THE TASK – Check each line of the data, and copy those where "agent" appears.

(Dataset entries)
★ ★ ★ ★
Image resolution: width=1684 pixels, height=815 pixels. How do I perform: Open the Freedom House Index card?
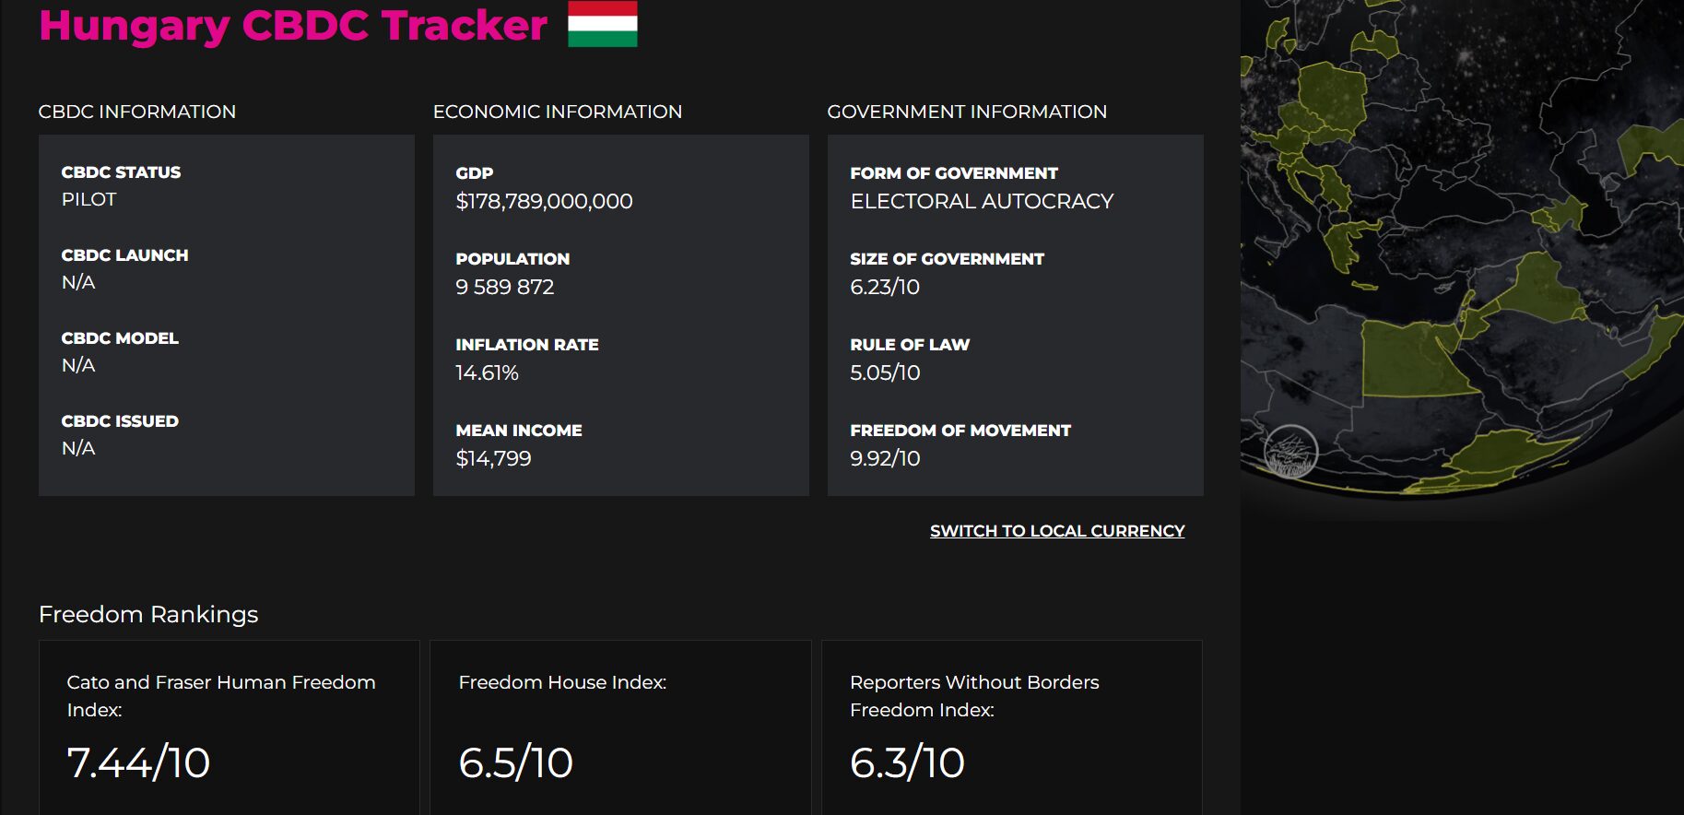[x=620, y=727]
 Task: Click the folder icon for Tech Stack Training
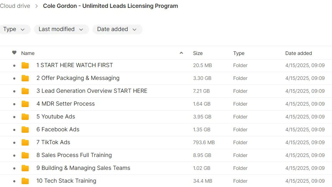(25, 181)
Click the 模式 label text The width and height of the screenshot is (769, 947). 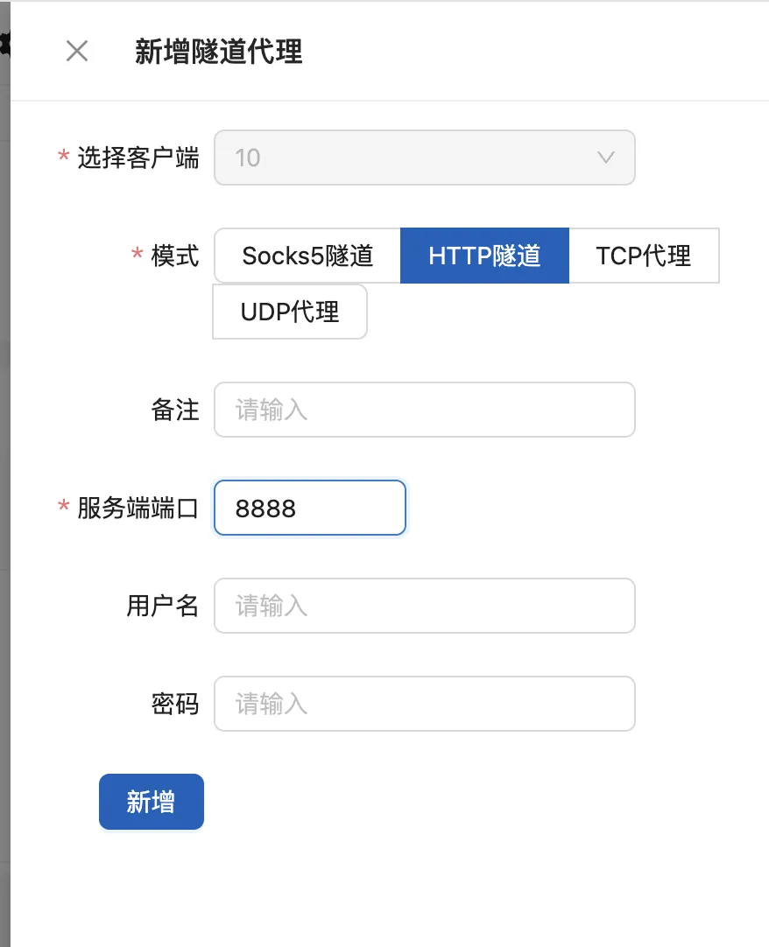[175, 256]
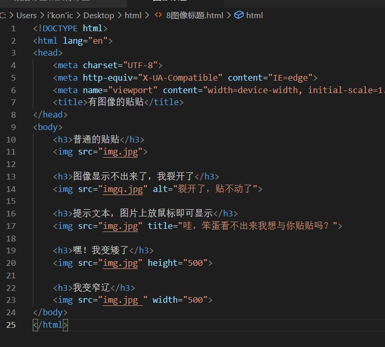Select line number 9 for the body tag
This screenshot has height=347, width=385.
coord(14,127)
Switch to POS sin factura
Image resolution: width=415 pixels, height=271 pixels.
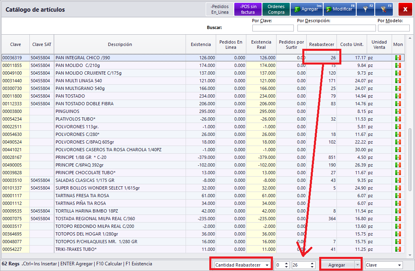point(248,9)
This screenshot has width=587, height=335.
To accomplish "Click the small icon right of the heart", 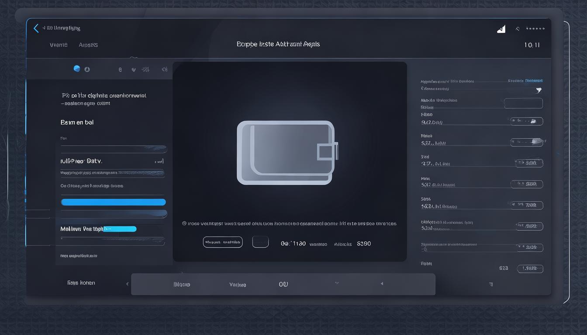I will tap(145, 69).
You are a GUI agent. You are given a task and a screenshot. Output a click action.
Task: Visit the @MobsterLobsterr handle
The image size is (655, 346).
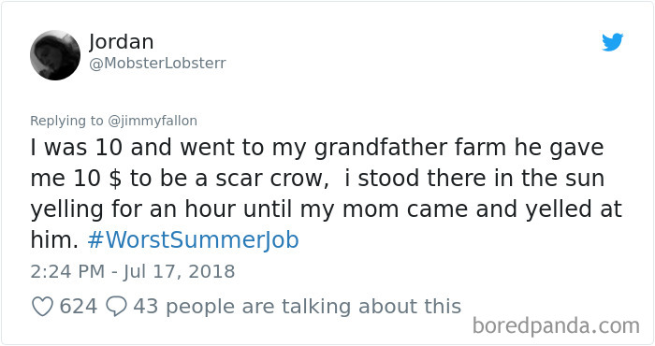[x=157, y=64]
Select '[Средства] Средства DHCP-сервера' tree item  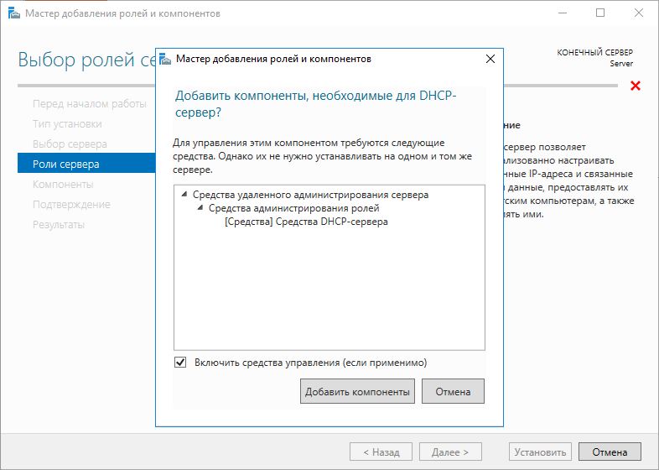[x=306, y=222]
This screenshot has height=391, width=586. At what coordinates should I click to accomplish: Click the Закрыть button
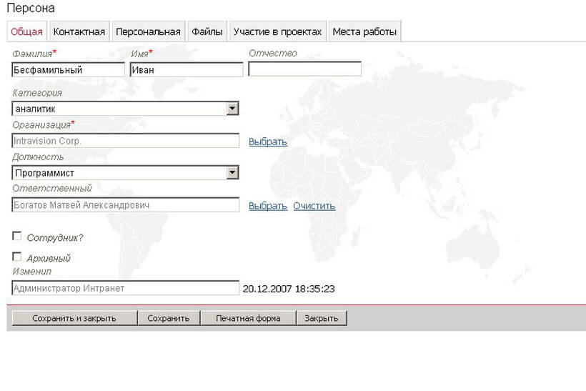click(x=322, y=318)
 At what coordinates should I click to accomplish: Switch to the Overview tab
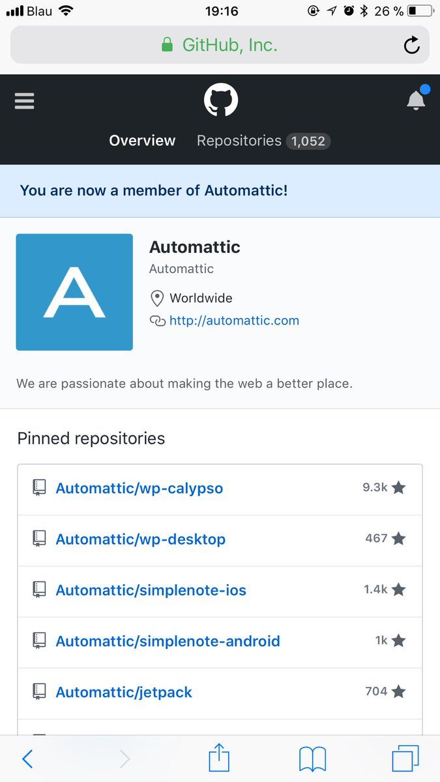142,141
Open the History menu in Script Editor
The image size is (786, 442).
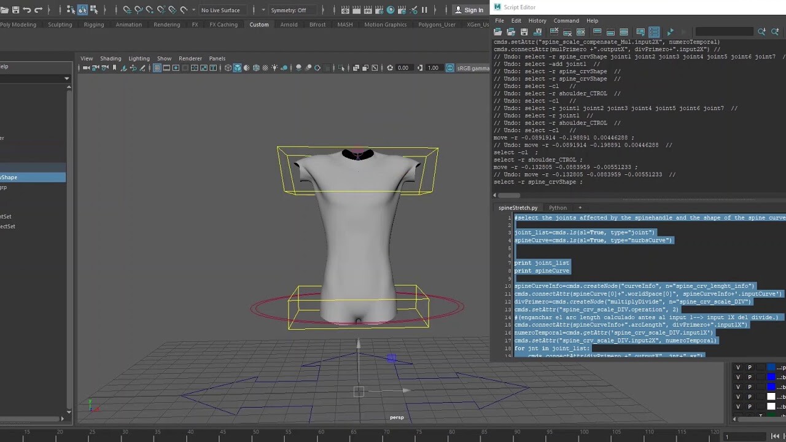click(537, 20)
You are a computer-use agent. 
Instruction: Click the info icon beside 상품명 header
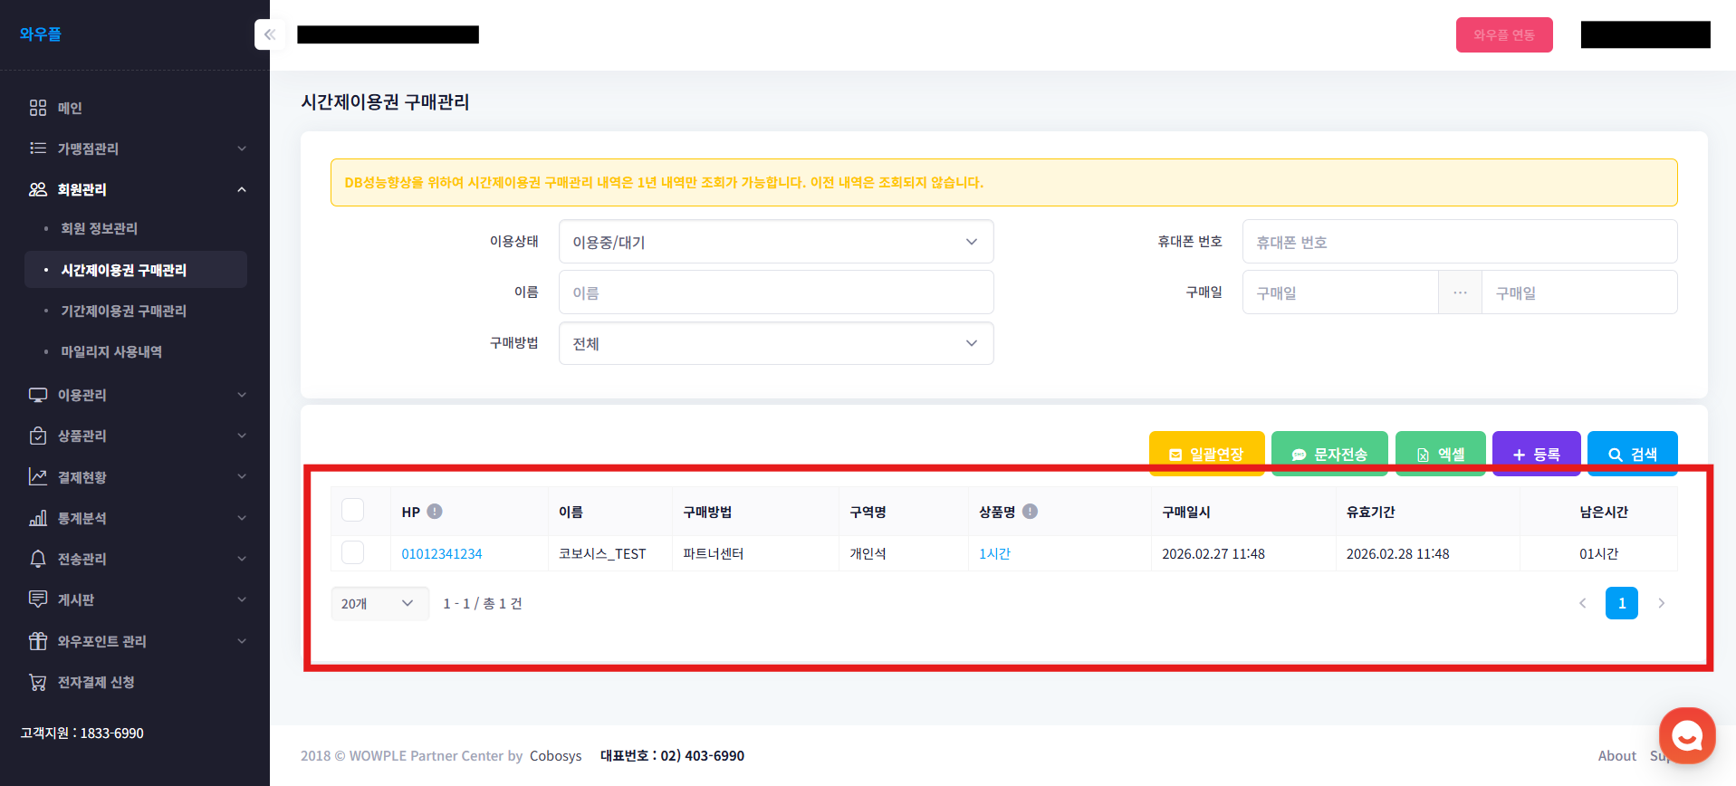click(x=1030, y=512)
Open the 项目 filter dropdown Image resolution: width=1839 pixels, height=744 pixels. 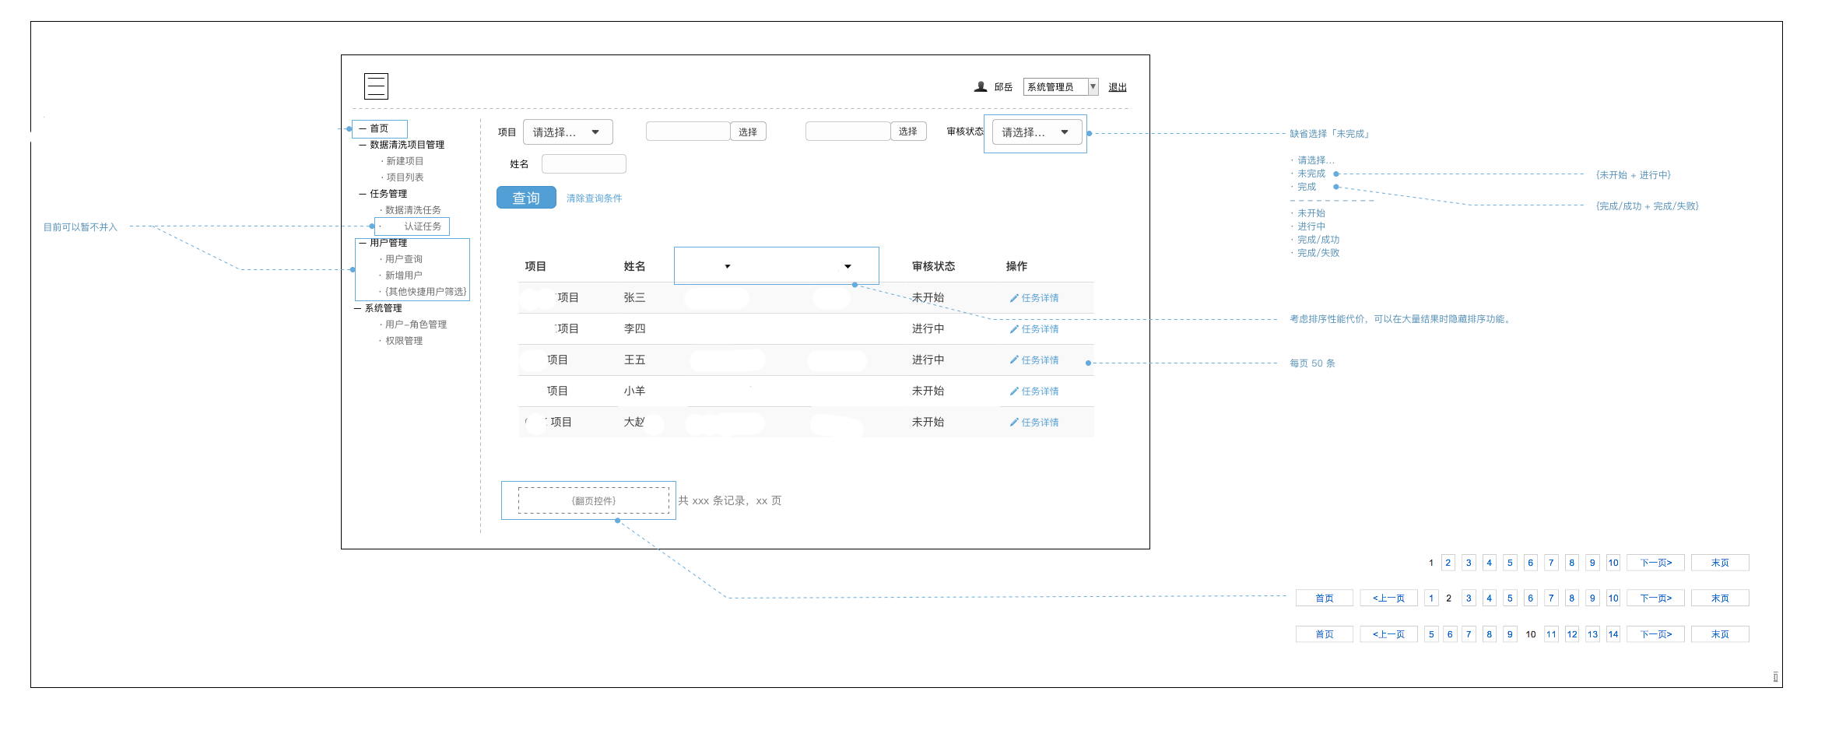coord(567,132)
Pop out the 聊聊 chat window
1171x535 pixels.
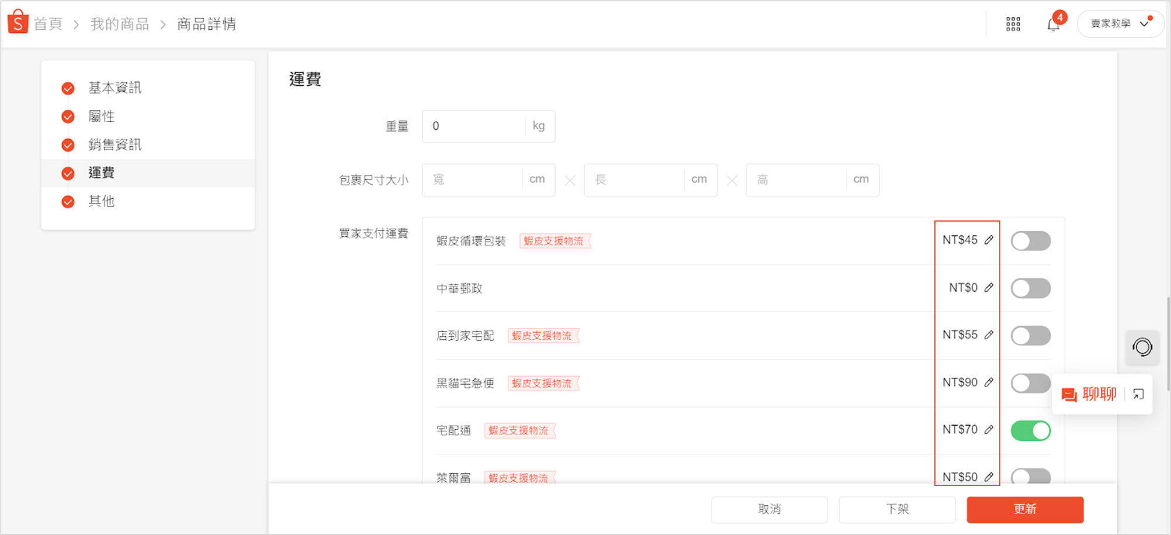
★ ★ ★ ★
SOLUTION TO THIS PROBLEM –
You are a GUI agent. You are given a task and a screenshot. Output a click action.
You are a computer-use agent. 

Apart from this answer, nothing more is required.